• TEXT TO READ:
<<<<

Path: /home/akuma/SoopaProject/Study/k8s/k8s-first-source-code/pkg/registry Commit: 2c4b3a562ce34cddc3f8218a2c4d11c7310e6d56

// Scheduler is an interface implemented by things that know how to schedule tasks onto machines.
type Scheduler interface {
	Schedule(Task) (string, error)
}

// RandomScheduler choses machines uniformly at random.
type RandomScheduler struct {
	machines []string
	random   rand.Rand
}

func MakeRandomScheduler(machines []string, random rand.Rand) Scheduler {
	return &RandomScheduler{
		machines: machines,
		random:   random,
	}
}

func (s *RandomScheduler) Schedule(task Task) (string, error) {
	return s.machines[s.random.Int()%len(s.machines)], nil
}

// RoundRobinScheduler chooses machines in order.
type RoundRobinScheduler struct {
	machines     []string
	currentIndex int
}

func MakeRoundRobinScheduler(machines []string) Scheduler {
	return &RoundRobinScheduler{
		machines:     machines,
		currentIndex: 0,
	}
}

func (s *RoundRobinScheduler) Schedule(task Task) (string, error) {
	result := s.machines[s.currentIndex]
	s.currentIndex = (s.currentIndex + 1) % len(s.machines) // this is neat af 
	return result, nil
}

type FirstFitScheduler struct {
	machines []string
	registry TaskRegistry
}

func MakeFirstFitScheduler(machines []string, registry TaskRegistry) Scheduler {
	return &FirstFitScheduler{
		machines: machines,
		registry: registry,
	}
}

func (s *FirstFitScheduler) containsPort(task Task, port Port) bool {
	for _, container := range task.DesiredState.Manifest.Containers {
		for _, taskPort := range container.Ports {
			if taskPort.HostPort == port.HostPort {
				return true
			}
		}
	}
	return false
}

func (s *FirstFitScheduler) Schedule(task Task) (string, error) {
	machineToTasks := map[string][]Task{}
	tasks, err := s.registry.ListTasks(nil)
	if err != nil {
		return "", err
	}
	for _, scheduledTask := range tasks {
		host := scheduledTask.CurrentState.Host
		machineToTasks[host] = append(machineToTasks[host], scheduledTask)
	}
	for _, machine := range s.machines {
		taskFits := true
		for _, scheduledTask := range machineToTasks[machine] {
			for _, container := range task.DesiredState.Manifest.Containers {
				for _, port := range container.Ports {
					if s.containsPort(scheduledTask, port) {
						taskFits = false
					}
				}
			}
		}
		if taskFits {
			return machine, nil
		}
	}
	return "", fmt.Errorf("Failed to find fit for %#v", task)

>>>>

• PROBLEMS TO WORK ON:
• 1. Please write out the scheduler code from "func MakeRandomScheduler(machines []string, random" up to and including "machines in order.", swapping every "machines" for "hosts".
• 2. In the scheduler code, what starting value does MakeRoundRobinScheduler give to currentIndex?
The entries after the scheduler code are separate material with no connection to it.

• DATASET EXCERPTS:
<<<<

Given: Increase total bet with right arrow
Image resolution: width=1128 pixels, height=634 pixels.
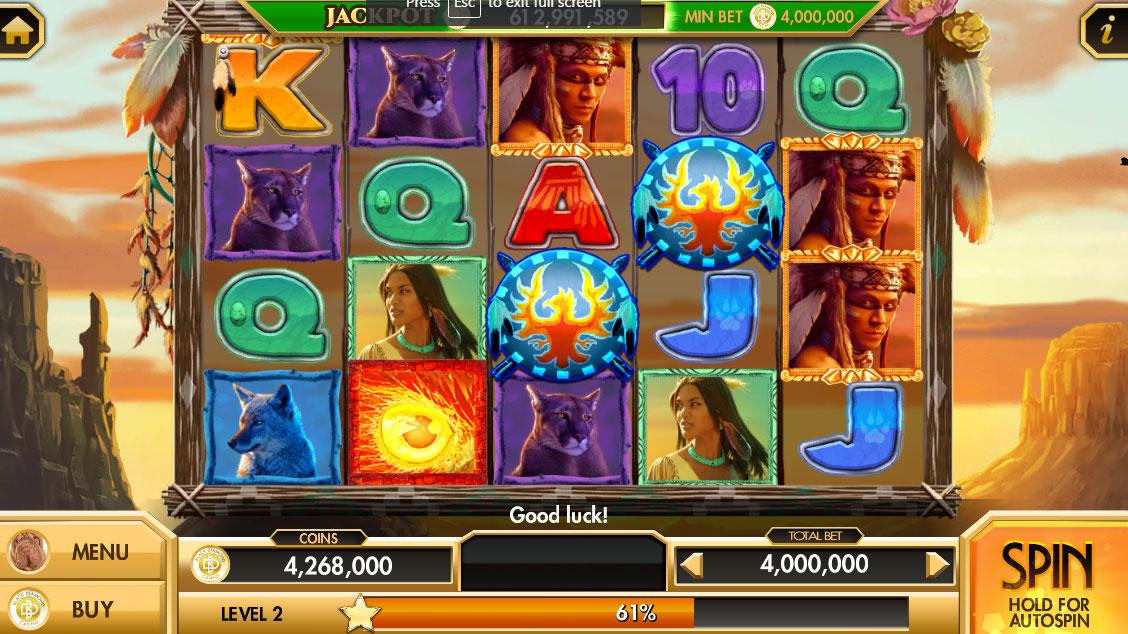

>>>>
<<<<

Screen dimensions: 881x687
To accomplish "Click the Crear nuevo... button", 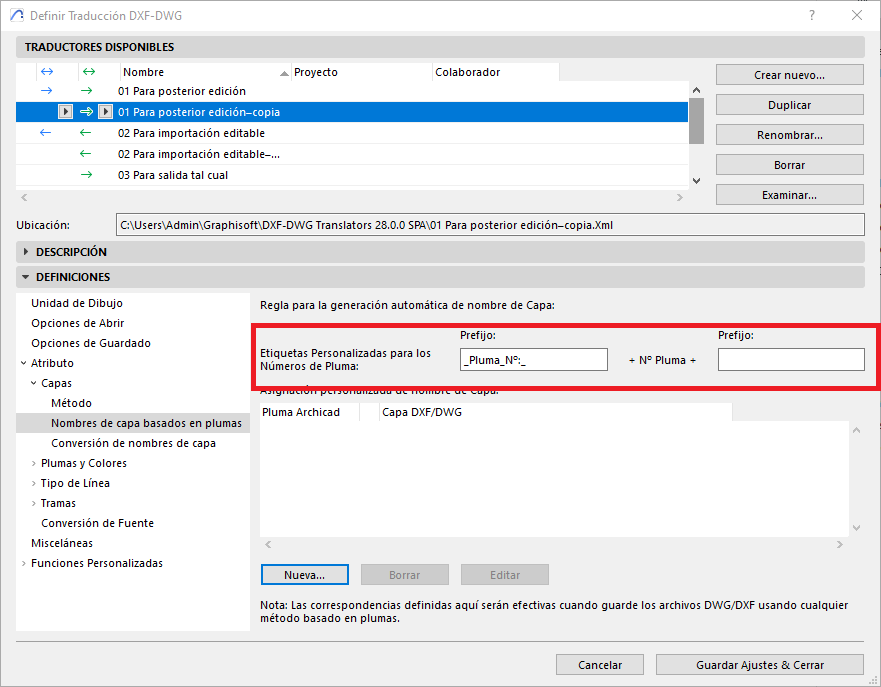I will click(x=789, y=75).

>>>>

• EXPECTED RESULTS:
• 1.
func MakeRandomScheduler(hosts []string, random rand.Rand) Scheduler {
	return &RandomScheduler{
		hosts: hosts,
		random:   random,
	}
}

func (s *RandomScheduler) Schedule(task Task) (string, error) {
	return s.hosts[s.random.Int()%len(s.hosts)], nil
}

// RoundRobinScheduler chooses hosts in order.

• 2. 0